In two days, I will finally have the right to place “B.S Mechanical Engineering” after my name. (I won’t be holding a diploma with that title for several more weeks, however – the cardboard tubes they’ll give us during Commencement will have a noticeable lack of diploma.) Over the past four years, my concept of engineering has definitely changed.
I think my original idea of what an engineer did and was developed from my parents (engineers who built cool stuff), from popular media like Star Trek, Stargate, and Jules Vernes’ works (engineers who saved the ship/team/world from imminent destruction), and from my fascination with 18th and 19th century inventors (engineers who were engineers before there were engineers). I thought it was awesome, and so I wanted – you might say was conditioned – to become an engineer. After all, who wouldn’t want to invent (current technical term: “design”) really cool, innovative stuff that would save the world, and possibly end up on a space shuttle in the process? And best of all, engineering and science were quantifiable; they could be described in numbers and figures, and everything could be predicted or simulated.

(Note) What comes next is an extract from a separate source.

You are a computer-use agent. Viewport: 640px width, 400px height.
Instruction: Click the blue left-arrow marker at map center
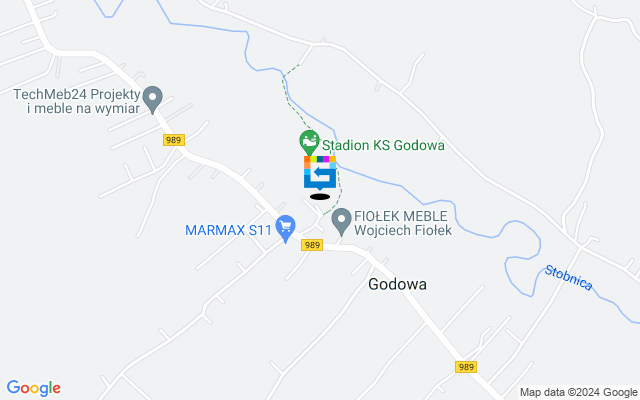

I discovered in my first design class, Mechanical Engineering Design, that most of those neat little equations were now friends with safety factors and multitudes of coefficients designed to compensate (approximately) for roughness, roundness, load, notching, fatigue, and oodles of other properties. Partial DiffE was all about learning how to approximate different types of curves and responses. My precious precise engineering, with one right answer, became a horrendous clump of optimization problems; much less of a science and much more of an art. Engineering is taking all of the data you know, making “assumptions” about the rest of the data you need, simplifying everything as much as you dare, applying the formulae you think you need, adding safety factors everywhere and then crossing your fingers and hoping that nobody dies. And that’s the way it’s been for hundreds of years.
And it’s darned fun.
A few weeks ago I helped my roommate smash virtual arches in a finite element program so she could determine how overengineered old cathedral-building rules of thumb were. This senior week’s project has been to put solar-powered lights on the college’s Acaglider (I’ll post pictures when it’s complete). Oh, and I’ll be playing with airfoils for a wind turbine manufacturer this summer. See? Fun.
So … I’ve given you blood, sweat, and tears for four years, Rice – I think it’s time to be able to say – “I is an engineer”.
“Engineers like to solve problems. If there are no problems handily available, they will create their own problems.” – Scott Adams
I’m going to go watch Star Trek now.